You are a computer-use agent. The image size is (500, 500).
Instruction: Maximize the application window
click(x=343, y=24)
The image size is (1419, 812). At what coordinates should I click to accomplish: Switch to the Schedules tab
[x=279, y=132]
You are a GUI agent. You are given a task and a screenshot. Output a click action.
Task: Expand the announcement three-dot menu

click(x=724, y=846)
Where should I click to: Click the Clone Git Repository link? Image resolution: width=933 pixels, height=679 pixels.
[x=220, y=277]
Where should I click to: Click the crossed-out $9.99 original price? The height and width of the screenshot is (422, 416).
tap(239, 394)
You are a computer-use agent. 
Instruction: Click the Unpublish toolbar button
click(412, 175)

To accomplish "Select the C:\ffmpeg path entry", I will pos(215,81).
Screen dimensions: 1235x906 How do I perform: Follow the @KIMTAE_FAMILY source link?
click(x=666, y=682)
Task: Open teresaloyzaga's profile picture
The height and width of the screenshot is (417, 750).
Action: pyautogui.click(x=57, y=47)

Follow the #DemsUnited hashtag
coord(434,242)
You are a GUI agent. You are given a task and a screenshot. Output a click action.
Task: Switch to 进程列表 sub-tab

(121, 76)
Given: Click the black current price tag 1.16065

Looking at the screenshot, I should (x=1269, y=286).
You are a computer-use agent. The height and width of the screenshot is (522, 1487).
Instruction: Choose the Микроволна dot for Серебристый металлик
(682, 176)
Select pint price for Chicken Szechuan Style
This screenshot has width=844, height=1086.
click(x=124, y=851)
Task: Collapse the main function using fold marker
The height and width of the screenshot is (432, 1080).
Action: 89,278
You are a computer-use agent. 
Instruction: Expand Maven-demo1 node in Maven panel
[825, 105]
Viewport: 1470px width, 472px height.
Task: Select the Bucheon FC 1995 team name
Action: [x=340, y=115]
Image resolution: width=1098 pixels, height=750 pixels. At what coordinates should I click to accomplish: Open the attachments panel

☆ ☆ ☆ ☆ ☆ ☆ ☆

▶ INSTRUÇÃO:
Escreva como uma lista JSON de strings, uma string por linha e sem as linhas em branco, as linhas acima desde a que contém "You are a computer-use agent. The height" até a que contém "Action: [x=340, y=115]", inclusive.

▶ RESULTADO:
[
  "You are a computer-use agent. The height and width of the screenshot is (522, 1487).",
  "Instruction: Choose the Микроволна dot for Серебристый металлик",
  "(682, 176)",
  "Select pint price for Chicken Szechuan Style",
  "This screenshot has width=844, height=1086.",
  "click(x=124, y=851)",
  "Task: Collapse the main function using fold marker",
  "The height and width of the screenshot is (432, 1080).",
  "Action: 89,278",
  "You are a computer-use agent. ",
  "Instruction: Expand Maven-demo1 node in Maven panel",
  "[825, 105]",
  "Viewport: 1470px width, 472px height.",
  "Task: Select the Bucheon FC 1995 team name",
  "Action: [x=340, y=115]"
]